On the bigger picture: I’ll happily grant the general distinction between a legislative and a court strategy. But I love distinctions and would want to draw a few more.

I think there are distinctions between (1) a court strategy with a reasonable chance of success, and one that is fundamentally meritless (a claim with merit would not, or not as obviously, be an attempt to steal); (2) a court strategy executed with public restraint and regard for the truth, and one accompanied by presidentially stoked conspiracy theories and total indifference to the truth; (3) the consequences for our political culture of a congressional candidate’s comparatively obscure election-stealing efforts, and the consequences of election-stealing efforts of a sitting, defeated president who has a direct line to almost 90 million Twitter followers and seems desperately unwilling to leave office; and, relatedly, (4) election-stealing efforts in a single district where the margin of loss was six votes, and election-stealing efforts in a national election lost by irreversible margins across multiple states (or, for that matter, between an irreversible presidential loss across multiple states and a much narrower loss in a single state — which is why, even apart from the conspiracy-mongering and the inveterate dishonesty, Trump’s stance is less defensible than Al Gore’s was in 2000). I am less “ballistic” over Hart, based on these distinctions; and I do think, based on (1) and (2), and paragraph 327, that Trump’s court strategy and not just his legislative one is “deeply improper and damaging.”

I also don’t especially object to selective outrage. As I joked once to a colleague when I was in a cynical mood, I believe the correct view is “Everything is rotten” — I did not say “rotten” — and from there one can choose which rottenness to complain about. If A and B are equally bad, I don’t think one is obligated to decry both if, for any number of practical reasons (lack of interest, lack of time, lack of knowledge), one wishes not to. But I see what Trump is doing as uniquely bad.

▶ **Information supplied**
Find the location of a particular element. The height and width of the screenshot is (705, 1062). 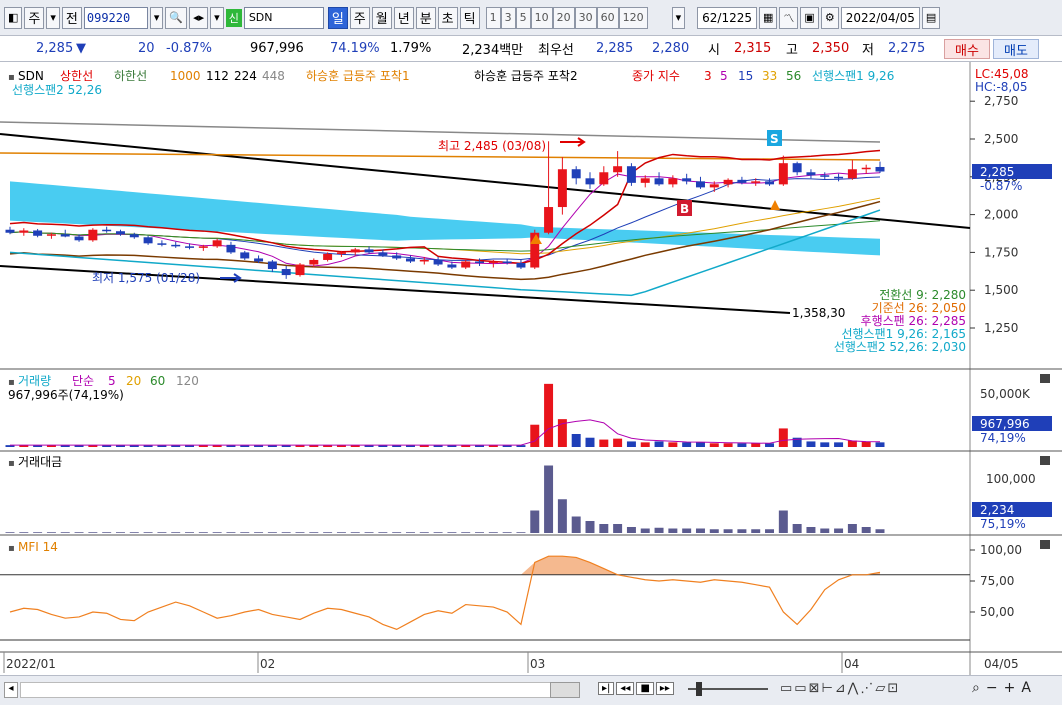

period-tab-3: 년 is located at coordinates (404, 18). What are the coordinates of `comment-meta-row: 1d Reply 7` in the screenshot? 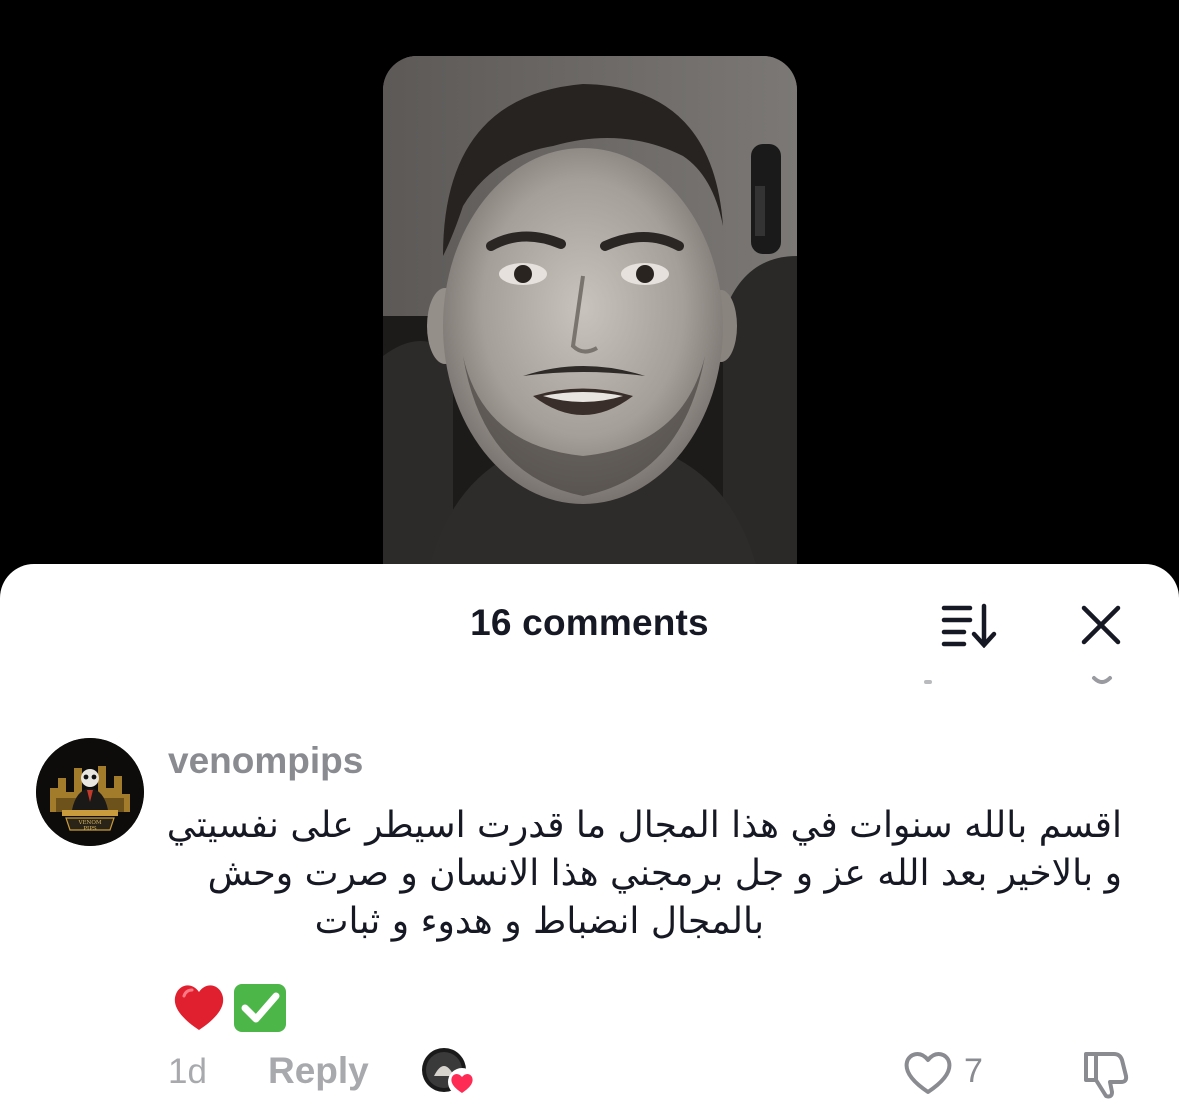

▶ **Tasks**
A. According to the excerpted passage, by how many votes was the single-district election lost?
B. Return the excerpted passage's text between "I also don’t" and "as uniquely bad.", inclusive.
C. Condense the paragraph of the excerpted passage that opens with "I also don't especially object to selective outrage" into a shorter version that keeps its main points.

▶ **Task-by-task outputs**
A. Six votes.

B.
I also don’t especially object to selective outrage. As I joked once to a colleague when I was in a cynical mood, I believe the correct view is “Everything is rotten” — I did not say “rotten” — and from there one can choose which rottenness to complain about. If A and B are equally bad, I don’t think one is obligated to decry both if, for any number of practical reasons (lack of interest, lack of time, lack of knowledge), one wishes not to. But I see what Trump is doing as uniquely bad.

C. I don't much object to selective outrage. I once joked to a colleague, in a cynical mood, that everything is rotten, though I used a word other than "rotten." From there, one may choose which rottenness to complain about. If A and B are equally bad, one need not decry both when practical reasons such as lack of interest, time, or knowledge get in the way. Still, I see what Trump is doing as uniquely bad.